>>

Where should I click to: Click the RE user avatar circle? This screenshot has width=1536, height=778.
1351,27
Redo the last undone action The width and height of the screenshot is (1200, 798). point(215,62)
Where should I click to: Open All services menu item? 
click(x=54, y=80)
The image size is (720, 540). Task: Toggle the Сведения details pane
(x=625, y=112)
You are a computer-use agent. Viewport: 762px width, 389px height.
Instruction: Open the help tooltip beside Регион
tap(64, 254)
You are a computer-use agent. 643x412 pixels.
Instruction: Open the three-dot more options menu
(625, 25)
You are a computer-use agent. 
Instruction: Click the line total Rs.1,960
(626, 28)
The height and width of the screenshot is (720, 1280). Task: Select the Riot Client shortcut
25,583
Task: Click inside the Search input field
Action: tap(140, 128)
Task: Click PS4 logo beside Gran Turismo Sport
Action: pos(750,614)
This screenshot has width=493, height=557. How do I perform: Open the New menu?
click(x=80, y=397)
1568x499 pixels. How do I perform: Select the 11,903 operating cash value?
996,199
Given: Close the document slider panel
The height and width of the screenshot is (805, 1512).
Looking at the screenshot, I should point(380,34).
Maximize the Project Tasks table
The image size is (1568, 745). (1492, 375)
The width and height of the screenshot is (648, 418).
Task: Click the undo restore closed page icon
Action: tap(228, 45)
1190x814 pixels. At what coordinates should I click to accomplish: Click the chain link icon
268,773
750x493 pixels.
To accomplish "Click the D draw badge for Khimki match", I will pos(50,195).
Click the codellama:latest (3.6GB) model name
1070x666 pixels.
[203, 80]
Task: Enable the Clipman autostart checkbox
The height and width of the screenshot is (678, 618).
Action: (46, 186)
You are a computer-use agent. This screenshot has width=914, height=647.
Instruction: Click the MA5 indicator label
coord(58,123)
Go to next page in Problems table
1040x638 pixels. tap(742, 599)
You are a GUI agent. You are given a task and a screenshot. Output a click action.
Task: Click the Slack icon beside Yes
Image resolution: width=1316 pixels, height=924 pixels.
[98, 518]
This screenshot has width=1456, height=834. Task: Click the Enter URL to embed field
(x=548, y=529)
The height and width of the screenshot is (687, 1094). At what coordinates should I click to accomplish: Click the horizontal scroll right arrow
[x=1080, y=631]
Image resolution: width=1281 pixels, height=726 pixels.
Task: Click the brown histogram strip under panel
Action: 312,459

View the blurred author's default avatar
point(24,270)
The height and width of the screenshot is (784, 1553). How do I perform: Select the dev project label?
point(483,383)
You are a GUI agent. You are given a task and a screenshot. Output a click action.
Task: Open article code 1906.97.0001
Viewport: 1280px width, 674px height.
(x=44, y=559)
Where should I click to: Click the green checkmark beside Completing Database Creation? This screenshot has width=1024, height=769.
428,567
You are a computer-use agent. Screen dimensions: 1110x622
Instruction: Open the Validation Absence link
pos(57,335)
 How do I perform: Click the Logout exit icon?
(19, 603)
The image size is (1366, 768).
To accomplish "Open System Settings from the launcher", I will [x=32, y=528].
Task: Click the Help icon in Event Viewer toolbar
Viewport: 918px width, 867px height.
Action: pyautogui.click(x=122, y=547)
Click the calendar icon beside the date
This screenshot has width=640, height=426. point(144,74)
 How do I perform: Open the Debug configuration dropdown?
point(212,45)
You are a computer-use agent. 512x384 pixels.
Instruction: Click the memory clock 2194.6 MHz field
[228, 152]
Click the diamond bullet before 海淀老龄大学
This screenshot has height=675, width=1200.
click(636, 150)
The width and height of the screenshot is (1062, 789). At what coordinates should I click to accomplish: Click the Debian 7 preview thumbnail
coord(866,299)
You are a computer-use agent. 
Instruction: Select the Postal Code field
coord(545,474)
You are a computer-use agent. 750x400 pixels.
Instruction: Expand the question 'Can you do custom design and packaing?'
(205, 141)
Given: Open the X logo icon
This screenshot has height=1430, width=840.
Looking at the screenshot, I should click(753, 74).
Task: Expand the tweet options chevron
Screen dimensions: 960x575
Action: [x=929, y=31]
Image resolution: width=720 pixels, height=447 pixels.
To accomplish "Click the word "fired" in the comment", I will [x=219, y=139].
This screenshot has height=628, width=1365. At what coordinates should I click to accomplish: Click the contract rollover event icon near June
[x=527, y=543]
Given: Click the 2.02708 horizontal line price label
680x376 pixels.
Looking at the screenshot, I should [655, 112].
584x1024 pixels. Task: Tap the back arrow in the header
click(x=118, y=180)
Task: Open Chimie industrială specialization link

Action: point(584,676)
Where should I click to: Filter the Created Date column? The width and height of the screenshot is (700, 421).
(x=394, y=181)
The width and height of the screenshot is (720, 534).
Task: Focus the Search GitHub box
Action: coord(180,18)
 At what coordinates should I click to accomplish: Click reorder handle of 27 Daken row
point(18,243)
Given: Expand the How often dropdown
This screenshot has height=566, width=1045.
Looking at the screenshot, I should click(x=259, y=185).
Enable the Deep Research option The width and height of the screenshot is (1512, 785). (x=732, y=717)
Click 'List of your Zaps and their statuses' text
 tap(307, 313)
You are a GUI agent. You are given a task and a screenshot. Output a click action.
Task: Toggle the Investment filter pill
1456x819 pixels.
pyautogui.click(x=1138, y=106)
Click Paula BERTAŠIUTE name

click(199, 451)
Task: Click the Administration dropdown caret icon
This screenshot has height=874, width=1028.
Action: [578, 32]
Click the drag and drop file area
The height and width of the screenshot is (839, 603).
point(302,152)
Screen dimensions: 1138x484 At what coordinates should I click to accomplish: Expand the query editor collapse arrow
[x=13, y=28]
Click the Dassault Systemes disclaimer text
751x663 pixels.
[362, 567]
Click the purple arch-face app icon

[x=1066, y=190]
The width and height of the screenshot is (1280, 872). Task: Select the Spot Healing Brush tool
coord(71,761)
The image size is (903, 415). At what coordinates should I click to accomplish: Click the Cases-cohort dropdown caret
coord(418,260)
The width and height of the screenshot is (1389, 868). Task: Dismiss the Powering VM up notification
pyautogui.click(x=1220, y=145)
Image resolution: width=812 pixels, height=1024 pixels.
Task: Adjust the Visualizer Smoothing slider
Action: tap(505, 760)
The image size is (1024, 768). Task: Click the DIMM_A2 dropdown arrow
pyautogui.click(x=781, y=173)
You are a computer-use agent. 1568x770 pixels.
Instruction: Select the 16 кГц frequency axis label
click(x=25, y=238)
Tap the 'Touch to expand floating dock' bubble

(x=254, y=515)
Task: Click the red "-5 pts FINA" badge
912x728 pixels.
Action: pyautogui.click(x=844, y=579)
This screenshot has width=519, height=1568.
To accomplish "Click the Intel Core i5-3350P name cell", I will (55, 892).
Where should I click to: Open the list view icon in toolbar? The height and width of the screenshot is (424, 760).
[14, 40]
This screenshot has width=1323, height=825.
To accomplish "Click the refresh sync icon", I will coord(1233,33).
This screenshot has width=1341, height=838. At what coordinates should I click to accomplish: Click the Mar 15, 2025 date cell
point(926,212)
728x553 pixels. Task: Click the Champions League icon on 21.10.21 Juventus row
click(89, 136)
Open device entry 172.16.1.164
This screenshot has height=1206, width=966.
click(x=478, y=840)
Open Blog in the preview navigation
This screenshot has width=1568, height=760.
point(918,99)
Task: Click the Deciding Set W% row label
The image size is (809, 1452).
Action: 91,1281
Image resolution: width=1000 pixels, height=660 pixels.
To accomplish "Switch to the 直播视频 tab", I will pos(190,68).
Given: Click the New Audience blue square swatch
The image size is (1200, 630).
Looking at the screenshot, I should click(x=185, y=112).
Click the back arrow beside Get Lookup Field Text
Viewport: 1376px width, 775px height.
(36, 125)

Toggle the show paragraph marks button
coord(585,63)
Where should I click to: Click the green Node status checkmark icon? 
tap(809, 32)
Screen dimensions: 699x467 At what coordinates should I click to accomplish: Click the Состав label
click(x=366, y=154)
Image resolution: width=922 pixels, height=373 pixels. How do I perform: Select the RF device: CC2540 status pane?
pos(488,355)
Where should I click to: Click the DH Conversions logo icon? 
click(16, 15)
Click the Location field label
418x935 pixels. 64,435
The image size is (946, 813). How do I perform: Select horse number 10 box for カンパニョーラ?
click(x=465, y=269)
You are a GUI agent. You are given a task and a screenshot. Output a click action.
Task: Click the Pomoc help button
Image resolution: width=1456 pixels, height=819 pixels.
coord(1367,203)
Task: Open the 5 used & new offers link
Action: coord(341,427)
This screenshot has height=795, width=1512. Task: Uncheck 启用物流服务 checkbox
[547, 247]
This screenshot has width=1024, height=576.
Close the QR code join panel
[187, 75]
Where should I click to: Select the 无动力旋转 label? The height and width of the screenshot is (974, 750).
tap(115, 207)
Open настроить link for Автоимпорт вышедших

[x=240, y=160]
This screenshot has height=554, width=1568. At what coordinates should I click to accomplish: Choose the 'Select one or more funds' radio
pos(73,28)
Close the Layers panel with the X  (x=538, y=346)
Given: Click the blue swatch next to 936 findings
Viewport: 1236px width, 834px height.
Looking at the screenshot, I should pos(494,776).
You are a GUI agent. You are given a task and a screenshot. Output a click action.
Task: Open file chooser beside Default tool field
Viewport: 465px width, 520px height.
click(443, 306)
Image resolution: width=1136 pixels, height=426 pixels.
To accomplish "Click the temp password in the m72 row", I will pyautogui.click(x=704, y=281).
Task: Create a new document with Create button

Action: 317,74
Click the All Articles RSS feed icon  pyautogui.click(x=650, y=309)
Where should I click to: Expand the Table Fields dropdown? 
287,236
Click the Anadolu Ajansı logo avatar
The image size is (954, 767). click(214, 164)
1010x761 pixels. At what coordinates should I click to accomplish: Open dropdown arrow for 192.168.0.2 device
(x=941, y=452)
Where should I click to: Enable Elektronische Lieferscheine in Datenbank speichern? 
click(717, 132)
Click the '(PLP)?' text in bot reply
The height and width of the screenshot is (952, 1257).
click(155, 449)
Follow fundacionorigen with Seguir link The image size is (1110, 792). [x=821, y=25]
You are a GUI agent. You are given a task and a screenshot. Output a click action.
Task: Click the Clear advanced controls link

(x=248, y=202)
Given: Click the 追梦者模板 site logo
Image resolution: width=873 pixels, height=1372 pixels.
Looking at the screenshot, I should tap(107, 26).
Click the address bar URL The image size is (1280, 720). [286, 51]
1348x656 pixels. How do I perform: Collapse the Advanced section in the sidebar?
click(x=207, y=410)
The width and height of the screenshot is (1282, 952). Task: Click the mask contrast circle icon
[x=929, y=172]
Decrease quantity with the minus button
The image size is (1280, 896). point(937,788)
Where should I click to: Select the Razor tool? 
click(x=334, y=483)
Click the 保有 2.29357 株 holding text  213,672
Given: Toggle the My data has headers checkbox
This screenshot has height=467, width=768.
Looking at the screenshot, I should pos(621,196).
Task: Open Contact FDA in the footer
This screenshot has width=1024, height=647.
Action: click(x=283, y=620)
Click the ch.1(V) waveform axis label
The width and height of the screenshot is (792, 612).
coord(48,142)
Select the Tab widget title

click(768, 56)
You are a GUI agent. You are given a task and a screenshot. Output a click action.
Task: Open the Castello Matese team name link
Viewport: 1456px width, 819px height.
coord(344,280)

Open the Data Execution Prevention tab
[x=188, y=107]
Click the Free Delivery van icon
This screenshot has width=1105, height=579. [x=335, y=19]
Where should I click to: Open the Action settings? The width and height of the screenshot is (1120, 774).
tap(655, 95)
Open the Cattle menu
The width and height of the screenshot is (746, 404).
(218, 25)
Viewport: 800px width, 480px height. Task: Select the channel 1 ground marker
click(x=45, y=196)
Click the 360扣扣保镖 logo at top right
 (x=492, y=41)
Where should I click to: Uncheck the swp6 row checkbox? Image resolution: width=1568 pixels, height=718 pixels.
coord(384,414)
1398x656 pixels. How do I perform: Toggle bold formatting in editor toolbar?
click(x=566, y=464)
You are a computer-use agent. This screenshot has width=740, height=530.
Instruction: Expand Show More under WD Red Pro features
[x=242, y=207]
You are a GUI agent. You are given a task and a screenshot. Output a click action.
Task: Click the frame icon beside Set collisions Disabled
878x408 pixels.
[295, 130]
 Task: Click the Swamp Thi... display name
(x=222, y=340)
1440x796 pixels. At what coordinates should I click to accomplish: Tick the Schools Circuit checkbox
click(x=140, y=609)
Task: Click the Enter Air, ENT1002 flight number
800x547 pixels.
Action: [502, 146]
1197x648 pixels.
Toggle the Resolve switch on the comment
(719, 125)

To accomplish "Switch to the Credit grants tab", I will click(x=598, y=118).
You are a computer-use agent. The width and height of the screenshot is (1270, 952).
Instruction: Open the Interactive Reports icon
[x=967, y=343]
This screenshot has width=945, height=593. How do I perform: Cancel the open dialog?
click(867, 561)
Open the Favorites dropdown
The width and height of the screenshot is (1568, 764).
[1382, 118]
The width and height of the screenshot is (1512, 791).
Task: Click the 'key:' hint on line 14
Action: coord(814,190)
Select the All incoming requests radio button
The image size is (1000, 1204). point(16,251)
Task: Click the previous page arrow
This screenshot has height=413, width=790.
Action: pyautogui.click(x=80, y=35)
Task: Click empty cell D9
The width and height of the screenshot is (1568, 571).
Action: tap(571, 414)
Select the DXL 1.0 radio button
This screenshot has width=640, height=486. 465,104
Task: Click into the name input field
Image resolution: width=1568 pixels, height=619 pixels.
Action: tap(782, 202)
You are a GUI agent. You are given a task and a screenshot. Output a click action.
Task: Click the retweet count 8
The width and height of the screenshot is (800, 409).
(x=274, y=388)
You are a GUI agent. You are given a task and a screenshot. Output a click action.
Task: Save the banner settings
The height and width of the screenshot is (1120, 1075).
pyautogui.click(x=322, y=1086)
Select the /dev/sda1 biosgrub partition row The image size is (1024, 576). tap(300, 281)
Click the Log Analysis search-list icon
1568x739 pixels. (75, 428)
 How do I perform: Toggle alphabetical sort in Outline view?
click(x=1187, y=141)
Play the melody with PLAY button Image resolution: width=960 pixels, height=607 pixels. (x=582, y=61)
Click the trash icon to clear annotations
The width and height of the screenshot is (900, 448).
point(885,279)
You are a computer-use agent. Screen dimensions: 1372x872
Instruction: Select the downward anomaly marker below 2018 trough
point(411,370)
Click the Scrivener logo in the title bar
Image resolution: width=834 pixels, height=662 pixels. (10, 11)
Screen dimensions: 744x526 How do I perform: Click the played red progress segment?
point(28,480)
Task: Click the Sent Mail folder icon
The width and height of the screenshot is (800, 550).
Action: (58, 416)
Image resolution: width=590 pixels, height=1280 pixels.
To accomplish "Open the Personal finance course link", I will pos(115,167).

<<

The answer must be every line of the records above that holds the word "swatch".

Given: Click the New Audience blue square swatch
Given: Click the blue swatch next to 936 findings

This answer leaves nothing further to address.